Reviewed by: Bryan Culver
Martin Phillips doesn’t sound like a man that’s been on the brink of hell. He sounds fresh and energetic. He’s endured hardships, sure. Self-destructive episodes that are difficult to fathom, check. But Phillips cleans up well, albeit, even if it takes a little while to warm back up. For the first time in nearly two decades, New Zealand’s The Chills, an indelible little piece of Jangle-rock history, have returned with a cohesive, razor-edge focused post-punk record, Silver Bullets.
On Silver Bullets Phillips give us a pallet cleanser. Post-Punk in it’s most archetypal form. Elemental. You can hear why his sound as The Chills has been so pervasive over the years. The jangly guitars, an ever-present signature Phillips is credited with putting on the indie road map, are given a sleek makeover.
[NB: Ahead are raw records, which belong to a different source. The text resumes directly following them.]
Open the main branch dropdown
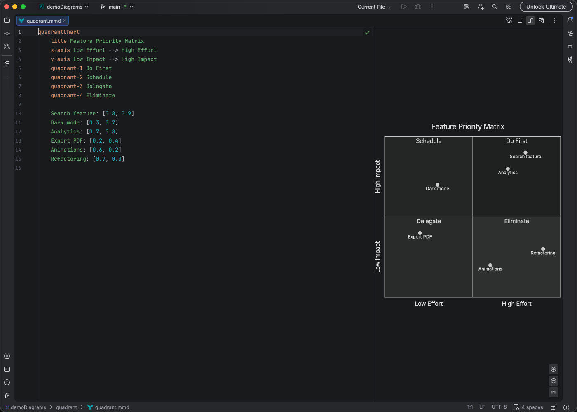The width and height of the screenshot is (577, 412). [x=117, y=7]
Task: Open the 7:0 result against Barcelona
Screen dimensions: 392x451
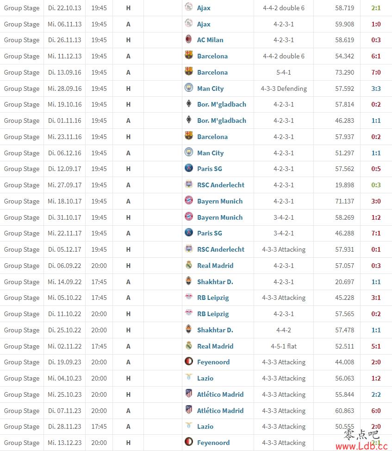Action: 376,72
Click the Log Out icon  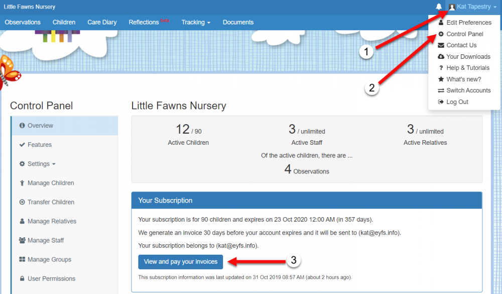click(441, 102)
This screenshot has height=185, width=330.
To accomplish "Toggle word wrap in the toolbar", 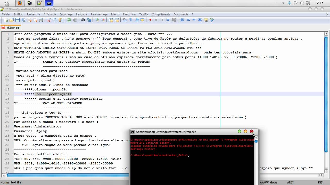I will pyautogui.click(x=125, y=20).
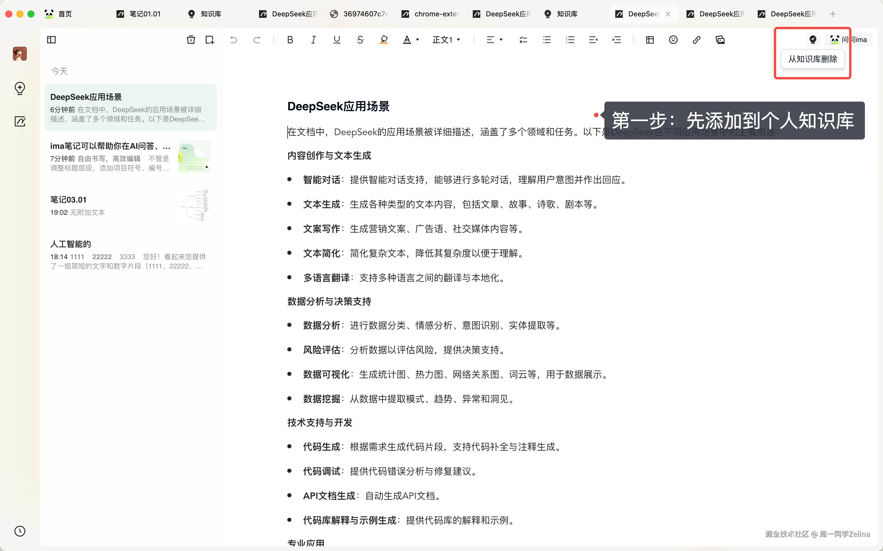Screen dimensions: 883x551
Task: Apply highlight color to text
Action: tap(384, 40)
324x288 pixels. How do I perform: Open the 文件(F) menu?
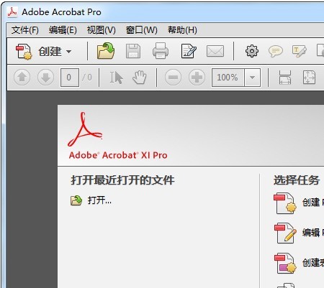(25, 30)
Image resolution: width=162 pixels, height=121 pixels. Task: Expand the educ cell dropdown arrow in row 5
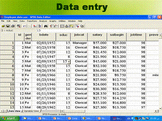pos(69,62)
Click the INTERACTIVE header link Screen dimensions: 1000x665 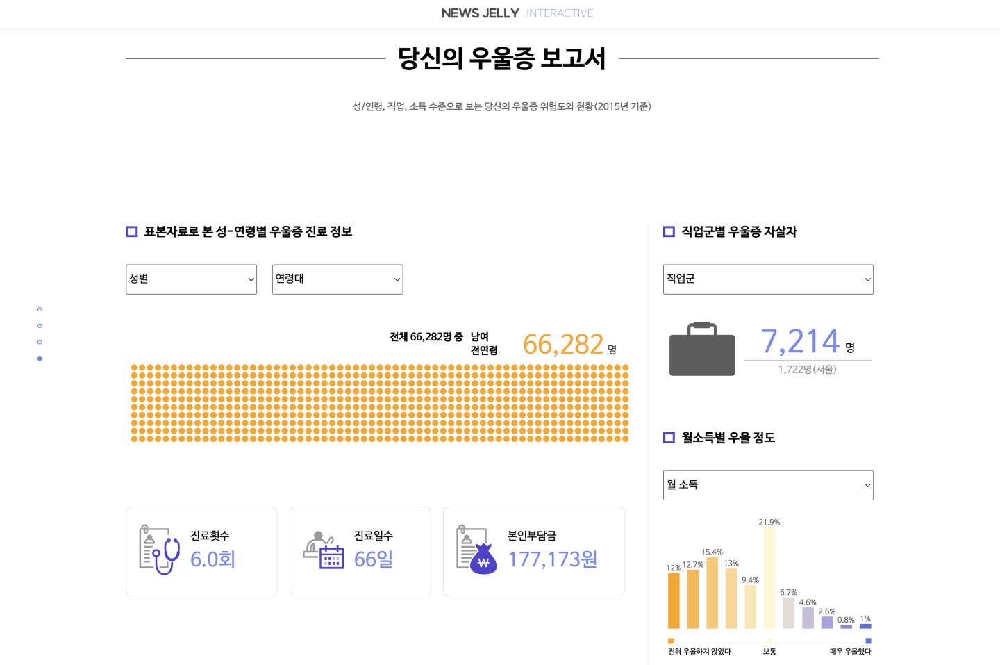559,13
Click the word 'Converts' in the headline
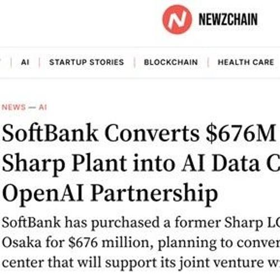Screen dimensions: 280x280 [152, 133]
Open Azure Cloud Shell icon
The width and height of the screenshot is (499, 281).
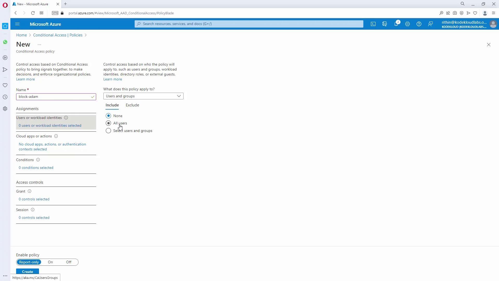(x=373, y=24)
The minimally-clean bass lines sound like they were sampled from a Joy Division record, but I assure you they’re the real thing. The drums are pouncey, there to keep pace, but not deviate from their assigned role. Minimalistic. Atmospheric. Just what you’d come to expect from the veteran. Thematically, Phillips lyrical content is darkly contemplative and political, but nothing revolutionary.
Silver Bullets is a true to the core post-punk record. I’m not certain this record could be classified as ‘nostalgic’. Truth be told, The Chills wrote the script that exposed this style of post-punk to a wider international audience back in the late 1980s as part of the “Dunedin Sound”, so-called for their association with legendary Flying Nun Records headquartered in the namesake university city in Southern New Zealand. The Chills are credited as being major influences on such era-defining indie rock luminaries as REM and Stephen Malkmus of Pavement. I would have assumed it went the other way around.
Overall this record didn’t disappoint and if you’re into current post-punk bands like Ought, Protomartyr, or even the cross-over indie starlet Courtney Barnett, it’s worth your while to check out Silver Bullets.